- [EXCERPT PROVIDED]:
=== Section Start ===
|
SCIENTIFIC FRONTIER III:
Gene Regulation
The process of converting a gene in a chromosome to a functional
protein is carried out by the tremendously sophisticated molecular
machinery of the cell (see Figure 2). Since the levels of the
protein product are critical to proper cell function, the overall
throughput for each gene is regulated, and this regulation occurs
at all levels from accessibility of the gene in the chromosome
through release of the mature protein and its ultimate degradation.
The expression of specific genes at various times in the life
cycle of the cell leads to differentiation, and also provides
the possibility for a cell to respond to environmental stresses.
However, loss of regulation for even a single gene product can
also lead to a metabolic disorder. For example, most of the primary
causes of cancer are believed to involve the breakdown of normal
regulatory steps. For these reasons, the understanding of gene
regulation has become in the past decade one of the focal points
of molecular biology. Although tremendous progress has been made,
much remains to be learned before the full potential can be achieved
for developing methods to regain control of aberrant processes,
to treat diseases, and to manipulate cells for new function for
biotechnology.
As the molecular players in the complex and interconnected regulatory
pathways become identified, it has been natural to ask how they
act at the molecular level. Here too, despite the wonderful progress
resulting from the synergistic efforts of molecular biology, X-ray
crystallography and NMR spectroscopy, much more remains to be
done. We now have learned how some of the first defined DNA binding
motifs, such as the helix-turn-helix and zinc fingers, provide
an interface to DNA for sequence specific recognition. At the
same time, came the finding that this process is complex-the facts
that some protein side chains in the interface are disordered
and that water molecules act as bridges in recognition were not
anticipated and are still not well understood. Elucidation of
how proteins modulate transcriptional activity has led to additional
surprises: it has been found that DNA bending and other distortions
frequently occur in response to protein binding, and that large
assemblies of proteins form and interact with the primary machine,
the polymerase.
Some regulatory proteins enhance the rate of complex formation,
while others cause the DNA at the promoter to shift from the closed
state to open, whence transcription can actually begin. Many of
the proteins involved have multiple domains, some to interact
with DNA, others to regulate their own assembly, and yet others
to contact the additional proteins involved. It has been found
that these domains are often flexibly linked (a scientific contribution
largely credited to NMR which is sensitive to local dynamics in
flexible regions), which makes elucidation of their structures
more difficult. Indeed some domains have been found to be completely
unfolded random chains in the absence of their interacting partners
(either DNA or protein) while upon assembly these domains become
ordered. Only the first glimpses of the myriad protein-protein
interactions required for regulation have been characterized.

Once the primary transcript has been made it must be processed
to give the mature message-spliced by huge protein-RNA assemblies
to remove noncoding regions with alternate splicing sometimes
occurring to control protein function. Proteins recognize specific
messages to act as genetic switches analogous to the repressors
on genes, but little is yet known about how the correct messenger
RNAs are recognized. Proteins add caps and poly-A sequences to
messages preparing them for translation, and controlling the rate
at which they are degraded. Other proteins change availability
of key structures for translation of the message, yet another
process subject to regulation by the cell. Though many proteins
involved in these steps have been identified, very few have been
structurally characterized.
=== Section End ===
- [REQUIREMENT 1]:
Rewrite the paragraph of the gene regulation excerpt that begins "Once the primary transcript has been made" as a short bulleted list that keeps its main facts.
- [REQUIREMENT 2]:
Carry on the gene regulation excerpt from the point where it stops.

(Collected data)
=== Section Start ===
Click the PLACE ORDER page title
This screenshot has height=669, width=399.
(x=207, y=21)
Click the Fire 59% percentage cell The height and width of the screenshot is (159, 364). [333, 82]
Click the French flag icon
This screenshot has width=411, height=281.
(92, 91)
=== Section End ===
- [EXPECTED OUTPUT 1]:
- The primary transcript must be processed into the mature message.
- Huge protein-RNA assemblies splice it to remove noncoding regions, and alternate splicing sometimes controls protein function.
- Proteins recognize specific messages and act as genetic switches, like repressors on genes, but little is known about how the correct messenger RNAs are recognized.
- Proteins add caps and poly-A sequences, which prepare messages for translation and control how fast they are degraded.
- Other proteins change whether key structures for translation are available, another step the cell regulates.
- Many proteins in these steps have been identified, but very few have been structurally characterized.

- [EXPECTED OUTPUT 2]:
Proteins once synthesized must fold, some needing the help of
chaperonins to prevent aggregation. They are transported in the
cell, and processed to add anchors, active site metals, or carbohydrates-
all regulated processes. Some are carried through the cell and
enter the nucleus, others taken to the surface are released to
the surroundings.
All of these processes of regulation have in common the need for
specific recognition of one molecule by another, and often the
ability to then execute a chemical or mechanical function. The
molecules involved have proven to be challenging as structural
targets. A significant number of individual domain structures
have been solved, but the real action comes with the interaction
of these domains resulting in assemblies growing to a size at
the upper end of what has been feasible to study by solution NMR.
Higher fields and new probe technology have improved sensitivity,
and widescale use of uniform stable isotope labeling with 15 N, 13 C and 2 H, and multidimensional spectroscopy have steadily expanded the
molecular weight range that could be studied. A remarkable combination
of developments occurring now stands to significantly extend the
range so that many more of these complexes can be studied. The
use of selective isotope labeling provides an approach to reduce
spectral complexity in large complexes, while retaining key probes
for intermolecular interactions. New methods for chemical synthesis,
in vitro translation and metabolic labeling of proteins will provide
many more options than previously available. Methods for enhancing
and measuring dipolar couplings will provide new restraints to
enhance calculation of accurate structures, and solve some of
the problems that have plagued nucleic acid structure determinations.
Higher magnetic fields will continue to improve spectral resolution
and sensitivity which in spite of steady gains has always been
a limiting factor. Higher fields will now play a further special
role in transverse optimized relaxation spectroscopy (TROSY),
which can yield sharp resonances even for very large complexes
of proteins or nucleic acids. Now the process of solving structures
of important domains and watching their assembly into relevant
complexes can be realized to a far greater extent than ever before.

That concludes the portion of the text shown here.